The focus on pain is critical for a startup. The status quo is the biggest competitive barrier for any new technology or innovation. Customers are unlikely to change their behavior and try a new untested brand without experiencing identified pain or discomfort in their routine. By making strategic choices about which customers, which jobs, and which pains to solve for, a startup can turn on the engine of growth.

How does differentiation play into the mix? The radical idea is that competitive advantage is “transient” – according to Rita McGrath of Columbia Business School in her book The End of Competitive Advantage. The world is too volatile and uncertain to base strategy on competitive advantage.

“..Virtually all strategy frameworks and tools in use today are based on a single dominant idea: that the purpose of strategy is to achieve a sustainable competitive advantage.” She argues that executives need to stop this, and offers the alternative of transient competitive advantage. “..To win in volatile and uncertain environments, executives need to learn how to exploit short-lived opportunities with speed and decisiveness.” In fact, the deeply ingrained systems and structures “are outdated and even dangerous in a fast-moving competitive environment.”

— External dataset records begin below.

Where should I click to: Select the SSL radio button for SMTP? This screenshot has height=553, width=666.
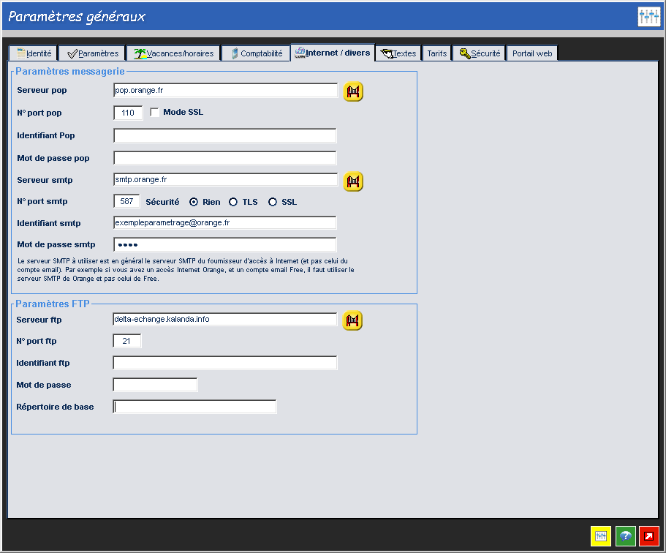point(273,202)
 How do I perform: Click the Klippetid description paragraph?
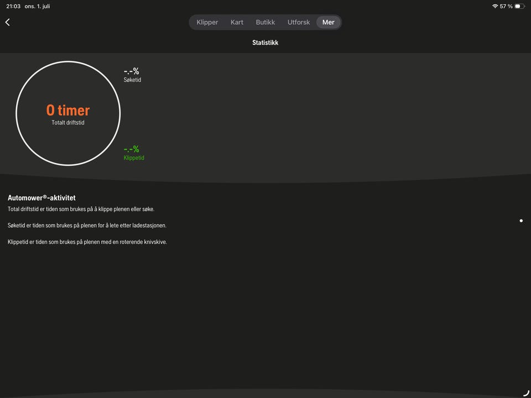tap(87, 242)
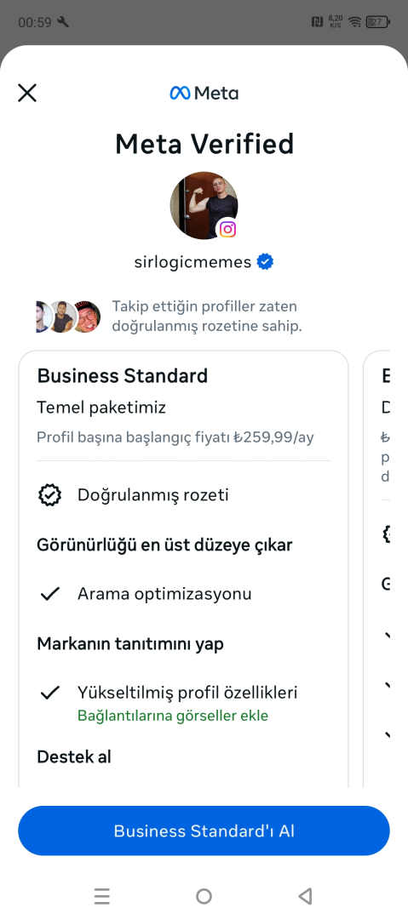408x919 pixels.
Task: Tap the Meta logo at the top
Action: pos(204,93)
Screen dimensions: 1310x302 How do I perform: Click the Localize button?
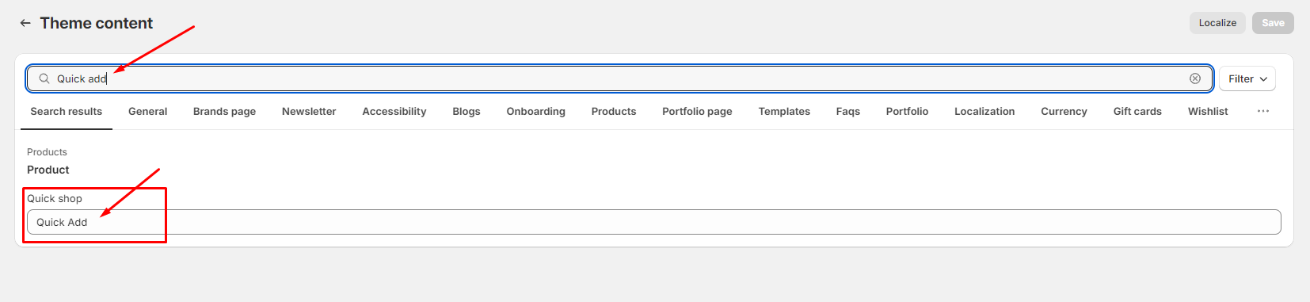point(1217,23)
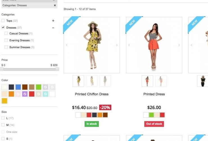The height and width of the screenshot is (141, 208).
Task: Remove the Categories: Dresses filter with X
Action: pos(55,5)
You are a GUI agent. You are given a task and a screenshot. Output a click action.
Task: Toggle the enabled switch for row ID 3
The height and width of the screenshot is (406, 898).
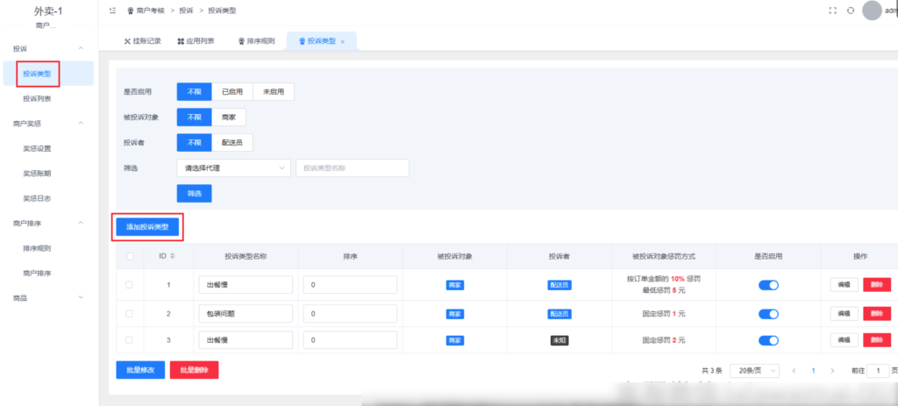point(768,340)
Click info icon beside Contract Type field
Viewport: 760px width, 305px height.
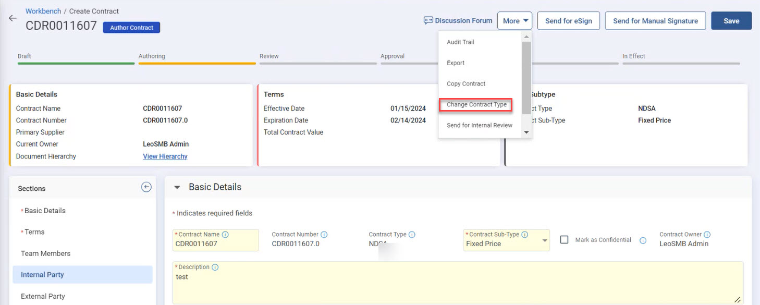pyautogui.click(x=412, y=235)
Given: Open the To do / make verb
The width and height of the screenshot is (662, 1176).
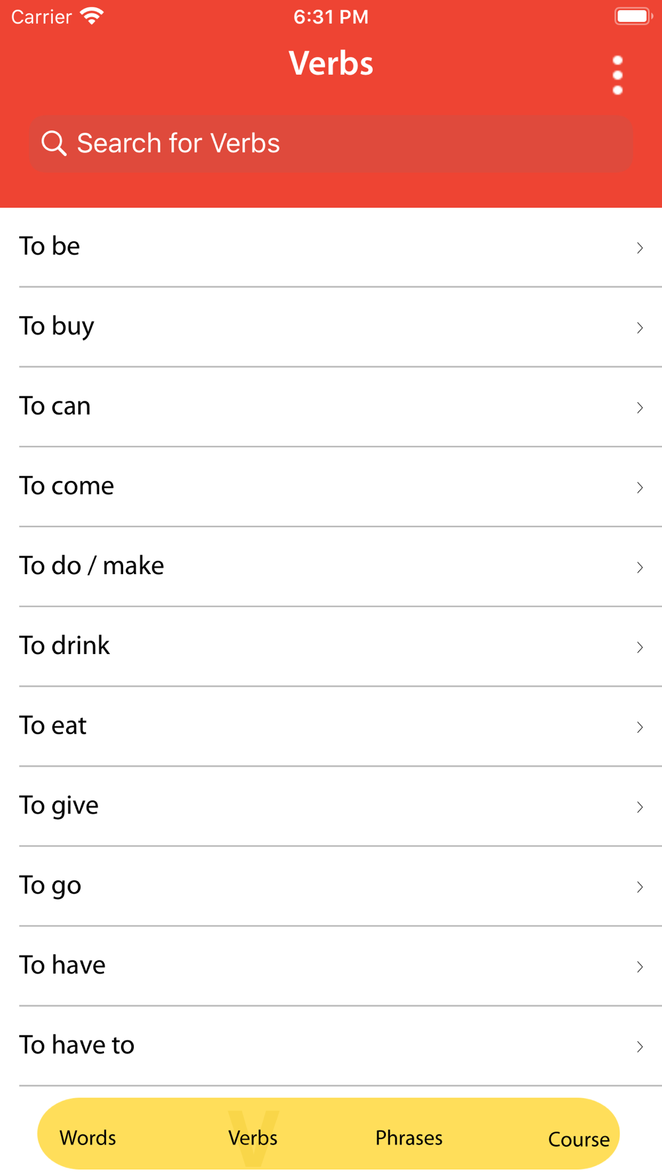Looking at the screenshot, I should [91, 566].
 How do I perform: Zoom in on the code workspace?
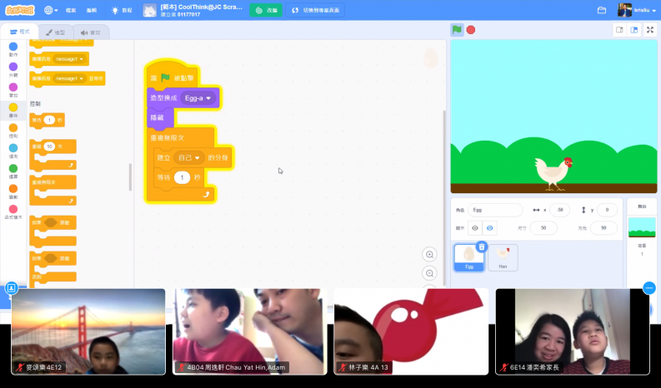point(430,255)
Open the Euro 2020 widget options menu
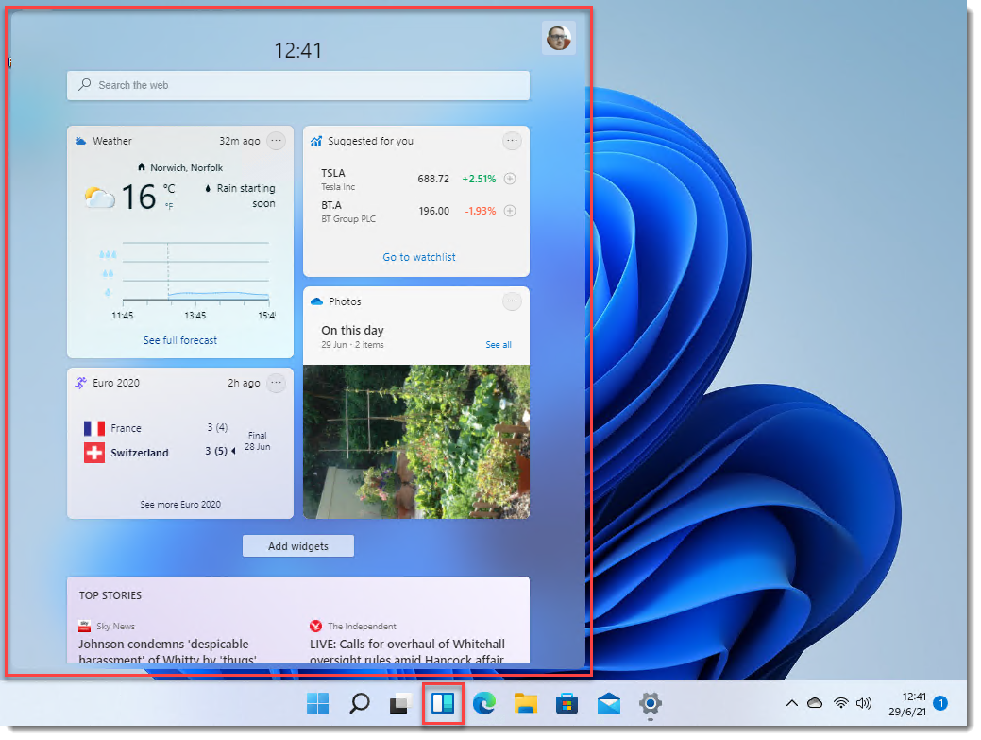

– Rita McGrath, The End of Competitive Advantage

What does that mean for competitive differentiation? It means that it may be a bit of a trope. The best companies compete not with each other, but for a core customer. By understanding the rapidly shifting world of the customers, companies do well when they can constantly reconfigure their strategy and structure to deliver a well-defined proposition.

You still have to understand competitive moves and explain how your strategy differs from your competitors when you build a business case or ask a venture capitalist for funding, but your core strategic activity no longer focuses on competitive chess moves. Instead, the entire organization is built and constantly rebuilt to identify, predict, and deliver new value propositions to the customer. Whew!

Know Your Mental Models

So you’re back in that windowless room, and Jasmine from R&D is still yelling at Tom from marketing. Tom wants to focus on differentiated features and selling tactics based on outmaneuvering competitors. Jasmine wants to talk about pain points. How do you help them resolve their differences?

Recognize the benefits of holding multiple mental models, and encourage a moment of cross-silo communication and understanding.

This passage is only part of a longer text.